Ioannis Partalas, Cédric Lopez, Nadia Derbas, Ruslan Kalitvianski


Abstract
We presented in this work our participation in the 2nd Named Entity Recognition for Twitter shared task. The task has been cast as a sequence labeling one and we employed a learning to search approach in order to tackle it. We also leveraged LOD for extracting rich contextual features for the named-entities. Our submission achieved F-scores of 46.16 and 60.24 for the classification and the segmentation tasks and ranked 2nd and 3rd respectively. The post-analysis showed that LOD features improved substantially the performance of our system as they counter-balance the lack of context in tweets.
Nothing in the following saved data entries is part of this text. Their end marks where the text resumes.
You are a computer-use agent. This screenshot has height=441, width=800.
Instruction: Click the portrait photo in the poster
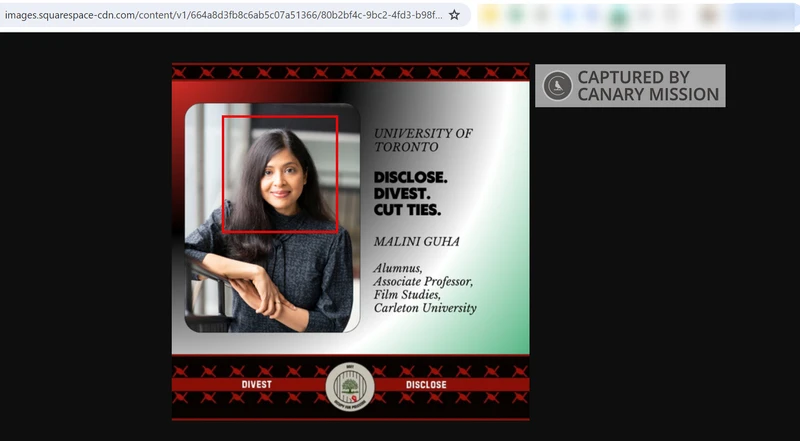tap(272, 218)
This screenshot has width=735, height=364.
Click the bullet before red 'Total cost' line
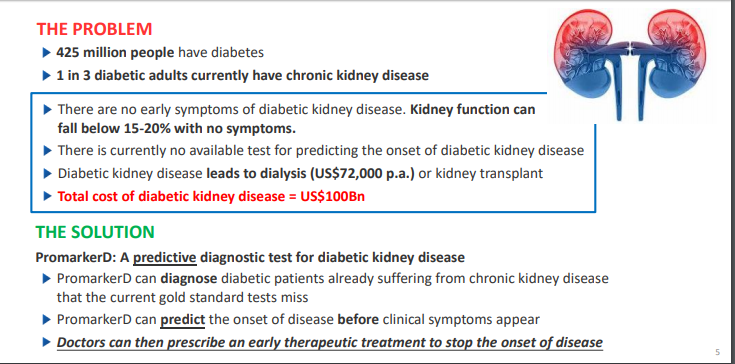[x=47, y=196]
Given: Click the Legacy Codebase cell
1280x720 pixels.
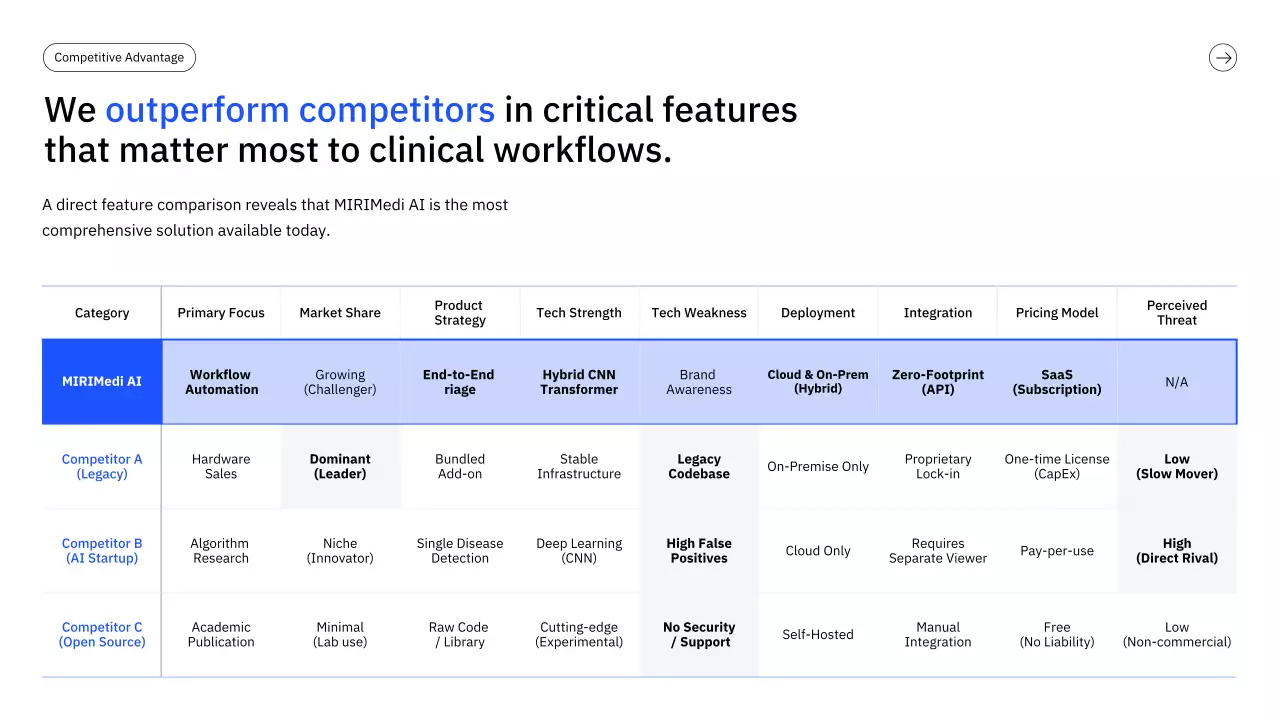Looking at the screenshot, I should (699, 467).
The shared task gave us the opportunity to test the performance of NER systems in short and noisy textual data. The results of the participated systems shows that the task is far to be considered as a solved one and methods with stellar performance in normal texts need to be revised.
Anthology ID:
W16-3923
Volume:
Proceedings of the 2nd Workshop on Noisy User-generated Text (WNUT)
Month:
December
Year:
2016
Address:
Osaka, Japan
Editors:
Bo Han, Alan Ritter, Leon Derczynski, Wei Xu, Tim Baldwin
Venue:
WNUT
SIG:
Publisher:
The COLING 2016 Organizing Committee
Note:
Pages:
171–177
Language:
URL:
https://aclanthology.org/W16-3923
DOI:
Bibkey:
Cite (ACL):
Ioannis Partalas, Cédric Lopez, Nadia Derbas, and Ruslan Kalitvianski. 2016. Learning to Search for Recognizing Named Entities in Twitter. In Proceedings of the 2nd Workshop on Noisy User-generated Text (WNUT), pages 171–177, Osaka, Japan. The COLING 2016 Organizing Committee.
Cite (Informal):
Learning to Search for Recognizing Named Entities in Twitter (Partalas et al., WNUT 2016)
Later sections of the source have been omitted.